Der Counter Etienne Walch gibt die Fee Null, die sich fangen lässt, um Wünsche zu erfüllen. © Nasser Hashemi

Von Jens Daniel Schubert

Es gibt noch Orte, wo Wünsche in Erfüllung gehen. Vielleicht hat Bohuslav Martinu deswegen seine Oper „Die drei Wünsche oder die Launen des Lebens“ als Filmoper angelegt. So verschachtelt er die drei Wünsche seiner Protagonisten mit den Fragen von Illusion und Wirklichkeit und wirbelt die Ebenen der Handlungen und Beziehungen durcheinander. Chemnitz hat das selten gespielte Werk, uraufgeführt 1971, des aus Böhmen stammenden Komponisten auf die Opernbühne geholt. Zur Premiere am Sonnabend gab es langen Applaus, auch wenn hier so mancher Wunsch offengeblieben ist.

Story vom Fischer und seiner Frau

Am Ende ist es die alte Geschichte vom Fischer und seiner Frau. Arthur und Nina, auf der Bühne Ehepaar Juste, sind aneinander gewöhnt bis zur Langeweile, aber für Veränderung zu träge. Da kommt die Fee ins Spiel. Angeblich hat er sie auf der Jagd gefangen. Gezeigt wird eher, dass sie sich absichtsvoll in seine Fänge begibt. Nun muss, oder will sie für ihre Freiheit drei Wünsche erfüllen. Geld, Jugend, Liebe – wer wünschte sich das nicht. Die Wünsche gehen in Erfüllung. Aber die Sehnsucht nach Glück bleibt.

Martinus Dreh mit dem Film überträgt die Chemnitzer Regisseurin Rahel Thiel aufs Theater. Die Geschichte des Films/Theaters mischt sich mit der Realität. Arthur ist zerrissen. Auch dem Zuschauer fällt es schwer, die Ebenen zu trennen. Im Theater verschwimmen die Grenzen. Die Fee, vom Counter Etienne Walch als kunstvolles Wesen zwischen Mann und Frau gegeben, kommt auf einem Schminktisch gefahren. Sie ist gefesselt von einer Lichterkette, begleitet von einem Quartett ausgefallener Kunstfiguren, singend wie die Comedian Harmonists. Sie ist vielleicht einfach der Spiegel, in dem sich die Hauptfigur sieht.
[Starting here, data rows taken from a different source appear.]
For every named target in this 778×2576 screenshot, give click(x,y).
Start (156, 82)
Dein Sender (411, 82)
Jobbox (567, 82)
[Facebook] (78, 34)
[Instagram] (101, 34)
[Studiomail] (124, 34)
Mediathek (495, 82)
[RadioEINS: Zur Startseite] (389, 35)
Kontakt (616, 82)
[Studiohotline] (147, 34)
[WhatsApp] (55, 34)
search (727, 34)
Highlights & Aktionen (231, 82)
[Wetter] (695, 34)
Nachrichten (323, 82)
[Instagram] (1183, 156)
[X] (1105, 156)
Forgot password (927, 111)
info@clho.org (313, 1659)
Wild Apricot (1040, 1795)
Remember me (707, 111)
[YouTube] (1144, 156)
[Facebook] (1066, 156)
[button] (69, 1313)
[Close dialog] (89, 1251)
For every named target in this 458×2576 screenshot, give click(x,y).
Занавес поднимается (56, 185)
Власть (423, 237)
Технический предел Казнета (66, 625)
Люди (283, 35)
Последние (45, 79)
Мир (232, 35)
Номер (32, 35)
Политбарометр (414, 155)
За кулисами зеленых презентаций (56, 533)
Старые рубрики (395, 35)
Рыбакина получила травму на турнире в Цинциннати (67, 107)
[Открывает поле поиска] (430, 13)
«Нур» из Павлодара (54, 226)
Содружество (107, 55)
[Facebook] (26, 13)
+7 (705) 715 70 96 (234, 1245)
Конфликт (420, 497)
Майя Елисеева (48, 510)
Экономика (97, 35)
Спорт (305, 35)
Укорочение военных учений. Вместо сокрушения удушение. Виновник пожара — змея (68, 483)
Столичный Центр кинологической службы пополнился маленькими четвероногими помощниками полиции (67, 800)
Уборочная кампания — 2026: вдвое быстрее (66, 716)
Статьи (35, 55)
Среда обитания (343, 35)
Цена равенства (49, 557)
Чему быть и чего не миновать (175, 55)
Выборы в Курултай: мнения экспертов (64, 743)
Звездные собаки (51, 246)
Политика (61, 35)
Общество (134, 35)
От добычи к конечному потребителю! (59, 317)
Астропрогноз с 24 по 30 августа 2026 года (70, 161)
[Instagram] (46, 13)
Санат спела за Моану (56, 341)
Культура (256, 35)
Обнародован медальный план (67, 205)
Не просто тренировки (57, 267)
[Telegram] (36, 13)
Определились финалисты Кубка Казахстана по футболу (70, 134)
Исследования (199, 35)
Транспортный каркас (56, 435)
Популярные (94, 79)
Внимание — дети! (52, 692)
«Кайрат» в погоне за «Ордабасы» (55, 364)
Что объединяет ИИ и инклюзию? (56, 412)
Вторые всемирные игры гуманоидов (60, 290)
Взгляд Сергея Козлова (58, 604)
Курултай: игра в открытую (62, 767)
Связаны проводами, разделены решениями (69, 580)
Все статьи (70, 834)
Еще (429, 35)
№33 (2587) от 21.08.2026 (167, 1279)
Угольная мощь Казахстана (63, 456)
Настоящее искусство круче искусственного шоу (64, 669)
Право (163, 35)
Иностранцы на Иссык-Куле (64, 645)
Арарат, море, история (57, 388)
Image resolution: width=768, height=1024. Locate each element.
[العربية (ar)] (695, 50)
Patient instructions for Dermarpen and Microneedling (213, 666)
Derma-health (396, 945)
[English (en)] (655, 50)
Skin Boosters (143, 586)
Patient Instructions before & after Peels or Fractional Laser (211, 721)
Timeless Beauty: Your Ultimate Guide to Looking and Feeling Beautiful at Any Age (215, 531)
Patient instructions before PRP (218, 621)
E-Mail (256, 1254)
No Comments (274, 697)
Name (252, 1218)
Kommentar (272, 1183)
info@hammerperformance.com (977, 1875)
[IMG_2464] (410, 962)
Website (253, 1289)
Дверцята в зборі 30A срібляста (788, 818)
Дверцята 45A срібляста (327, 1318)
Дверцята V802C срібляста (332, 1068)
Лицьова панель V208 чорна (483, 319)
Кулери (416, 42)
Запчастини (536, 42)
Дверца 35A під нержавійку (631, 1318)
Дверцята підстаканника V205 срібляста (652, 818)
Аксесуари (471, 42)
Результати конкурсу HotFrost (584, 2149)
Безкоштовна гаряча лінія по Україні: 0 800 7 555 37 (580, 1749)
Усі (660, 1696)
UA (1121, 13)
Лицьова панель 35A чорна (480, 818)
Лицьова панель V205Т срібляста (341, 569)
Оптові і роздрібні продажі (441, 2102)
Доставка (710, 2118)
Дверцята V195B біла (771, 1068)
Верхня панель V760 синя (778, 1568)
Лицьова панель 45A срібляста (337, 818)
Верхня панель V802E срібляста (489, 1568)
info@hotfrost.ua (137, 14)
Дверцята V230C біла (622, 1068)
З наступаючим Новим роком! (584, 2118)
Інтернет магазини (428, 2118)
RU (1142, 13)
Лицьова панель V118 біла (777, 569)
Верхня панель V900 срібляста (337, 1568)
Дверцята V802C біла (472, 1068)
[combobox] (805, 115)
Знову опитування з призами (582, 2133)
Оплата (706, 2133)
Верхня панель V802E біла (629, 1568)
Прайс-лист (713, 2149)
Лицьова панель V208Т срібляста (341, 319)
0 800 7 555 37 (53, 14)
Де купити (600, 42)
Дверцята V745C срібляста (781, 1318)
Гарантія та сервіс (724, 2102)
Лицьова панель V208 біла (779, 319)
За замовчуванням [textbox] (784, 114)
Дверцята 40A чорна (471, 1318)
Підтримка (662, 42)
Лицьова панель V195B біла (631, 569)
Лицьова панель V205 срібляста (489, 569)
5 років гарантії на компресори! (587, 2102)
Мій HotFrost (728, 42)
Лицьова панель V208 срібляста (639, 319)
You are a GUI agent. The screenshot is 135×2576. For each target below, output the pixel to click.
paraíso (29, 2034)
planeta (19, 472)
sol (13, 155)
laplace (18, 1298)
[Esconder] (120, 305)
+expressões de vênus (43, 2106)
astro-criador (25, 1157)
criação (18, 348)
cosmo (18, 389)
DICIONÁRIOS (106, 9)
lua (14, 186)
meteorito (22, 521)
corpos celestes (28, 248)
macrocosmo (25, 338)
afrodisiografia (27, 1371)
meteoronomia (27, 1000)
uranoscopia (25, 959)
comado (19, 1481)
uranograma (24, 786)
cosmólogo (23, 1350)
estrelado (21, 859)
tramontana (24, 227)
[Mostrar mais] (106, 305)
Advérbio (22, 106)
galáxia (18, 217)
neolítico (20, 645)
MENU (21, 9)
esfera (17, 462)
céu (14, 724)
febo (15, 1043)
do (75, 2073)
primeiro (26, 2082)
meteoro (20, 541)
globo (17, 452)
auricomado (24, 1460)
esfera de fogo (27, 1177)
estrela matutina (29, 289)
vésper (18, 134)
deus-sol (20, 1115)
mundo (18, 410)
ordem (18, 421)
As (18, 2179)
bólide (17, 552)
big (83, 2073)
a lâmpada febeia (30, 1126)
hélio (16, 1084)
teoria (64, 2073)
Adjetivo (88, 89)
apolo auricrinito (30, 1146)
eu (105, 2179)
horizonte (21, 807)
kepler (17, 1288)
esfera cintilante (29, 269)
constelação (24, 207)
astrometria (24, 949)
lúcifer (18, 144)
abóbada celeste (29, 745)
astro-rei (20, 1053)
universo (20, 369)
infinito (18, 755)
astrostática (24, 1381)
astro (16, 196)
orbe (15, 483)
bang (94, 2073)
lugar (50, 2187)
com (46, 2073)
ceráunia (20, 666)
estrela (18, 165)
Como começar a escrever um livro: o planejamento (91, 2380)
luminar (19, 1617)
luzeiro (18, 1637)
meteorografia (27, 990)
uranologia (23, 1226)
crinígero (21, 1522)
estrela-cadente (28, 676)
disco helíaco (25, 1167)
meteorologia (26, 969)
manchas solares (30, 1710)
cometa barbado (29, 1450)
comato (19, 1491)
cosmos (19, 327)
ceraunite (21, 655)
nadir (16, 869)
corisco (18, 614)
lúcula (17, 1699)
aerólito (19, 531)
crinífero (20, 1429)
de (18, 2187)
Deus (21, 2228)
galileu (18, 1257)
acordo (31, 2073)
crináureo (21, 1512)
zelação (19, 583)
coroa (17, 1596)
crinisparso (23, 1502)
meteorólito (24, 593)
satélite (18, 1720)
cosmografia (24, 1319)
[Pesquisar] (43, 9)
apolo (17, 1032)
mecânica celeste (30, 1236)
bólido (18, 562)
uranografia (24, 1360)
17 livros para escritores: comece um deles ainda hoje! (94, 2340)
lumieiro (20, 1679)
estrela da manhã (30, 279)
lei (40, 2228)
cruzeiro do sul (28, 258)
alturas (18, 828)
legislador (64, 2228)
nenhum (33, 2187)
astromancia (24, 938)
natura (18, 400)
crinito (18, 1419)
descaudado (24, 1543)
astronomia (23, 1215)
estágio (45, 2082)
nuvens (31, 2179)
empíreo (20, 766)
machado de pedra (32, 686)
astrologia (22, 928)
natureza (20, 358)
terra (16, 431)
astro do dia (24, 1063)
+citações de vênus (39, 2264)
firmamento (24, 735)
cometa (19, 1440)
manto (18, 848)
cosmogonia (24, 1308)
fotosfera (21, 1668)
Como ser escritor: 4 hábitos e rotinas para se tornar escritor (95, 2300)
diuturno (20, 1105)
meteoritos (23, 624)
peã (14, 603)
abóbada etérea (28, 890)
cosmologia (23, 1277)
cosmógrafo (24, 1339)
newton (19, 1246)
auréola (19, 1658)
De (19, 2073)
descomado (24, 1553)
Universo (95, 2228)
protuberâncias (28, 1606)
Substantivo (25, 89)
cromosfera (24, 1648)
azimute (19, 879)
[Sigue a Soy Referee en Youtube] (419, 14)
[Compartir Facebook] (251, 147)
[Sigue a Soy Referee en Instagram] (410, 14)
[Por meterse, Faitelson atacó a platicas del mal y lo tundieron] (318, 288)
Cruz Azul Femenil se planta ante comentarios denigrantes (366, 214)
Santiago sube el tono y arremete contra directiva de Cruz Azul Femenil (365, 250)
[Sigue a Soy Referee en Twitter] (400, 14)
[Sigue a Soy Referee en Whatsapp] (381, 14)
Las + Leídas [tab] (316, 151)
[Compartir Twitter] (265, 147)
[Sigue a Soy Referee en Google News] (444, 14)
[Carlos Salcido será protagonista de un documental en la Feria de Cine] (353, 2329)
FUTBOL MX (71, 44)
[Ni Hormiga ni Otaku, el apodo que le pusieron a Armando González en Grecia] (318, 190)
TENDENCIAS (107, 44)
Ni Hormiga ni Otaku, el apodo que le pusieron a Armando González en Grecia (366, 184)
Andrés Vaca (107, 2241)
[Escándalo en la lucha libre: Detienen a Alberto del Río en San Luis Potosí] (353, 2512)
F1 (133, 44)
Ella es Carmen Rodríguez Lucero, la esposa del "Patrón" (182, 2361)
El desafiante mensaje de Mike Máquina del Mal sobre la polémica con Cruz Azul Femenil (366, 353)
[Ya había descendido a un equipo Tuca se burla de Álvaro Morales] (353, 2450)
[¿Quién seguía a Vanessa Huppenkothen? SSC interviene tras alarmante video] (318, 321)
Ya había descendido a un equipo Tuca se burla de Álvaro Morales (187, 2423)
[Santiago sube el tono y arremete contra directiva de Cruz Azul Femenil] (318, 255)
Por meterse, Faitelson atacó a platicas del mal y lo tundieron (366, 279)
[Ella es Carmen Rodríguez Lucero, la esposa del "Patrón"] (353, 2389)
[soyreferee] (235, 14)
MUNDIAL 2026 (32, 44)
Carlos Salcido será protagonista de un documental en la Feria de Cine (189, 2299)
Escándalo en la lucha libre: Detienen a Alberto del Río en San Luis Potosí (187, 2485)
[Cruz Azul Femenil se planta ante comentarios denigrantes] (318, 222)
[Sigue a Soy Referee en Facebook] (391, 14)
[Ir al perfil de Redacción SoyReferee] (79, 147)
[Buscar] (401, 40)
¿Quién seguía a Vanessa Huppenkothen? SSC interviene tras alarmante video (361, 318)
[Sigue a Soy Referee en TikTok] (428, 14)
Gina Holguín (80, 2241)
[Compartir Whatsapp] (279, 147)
Dazu kommt noch ein ganzer Katalog bedeutungsschwerer Symbole auf die Bühne. Zuschauertraversen und Lichterwände, ein altes Grammofon, Lichterkette und Filmeinspiel, Theatermasken und skurrile, surrealistisch kostümierte Figuren. Sie bieten ein breites Spektrum von Assoziations- und Interpretationsmöglichkeiten, bleiben aber unkonkret. Die Hauptfiguren leben ihre Geschichte, die fiktionale und die reale, in den drei Wünschen aus.

Wenn Wünsche nicht so gemeint sind

In einer üppig goldenen Ausstattung erfüllt sich der Wunsch nach Reichtum. Da entstehen glanzvolle Bilder. Dass hier innere Leere und Seelenlosigkeit herrschen, verkündet ein trauriges Lied.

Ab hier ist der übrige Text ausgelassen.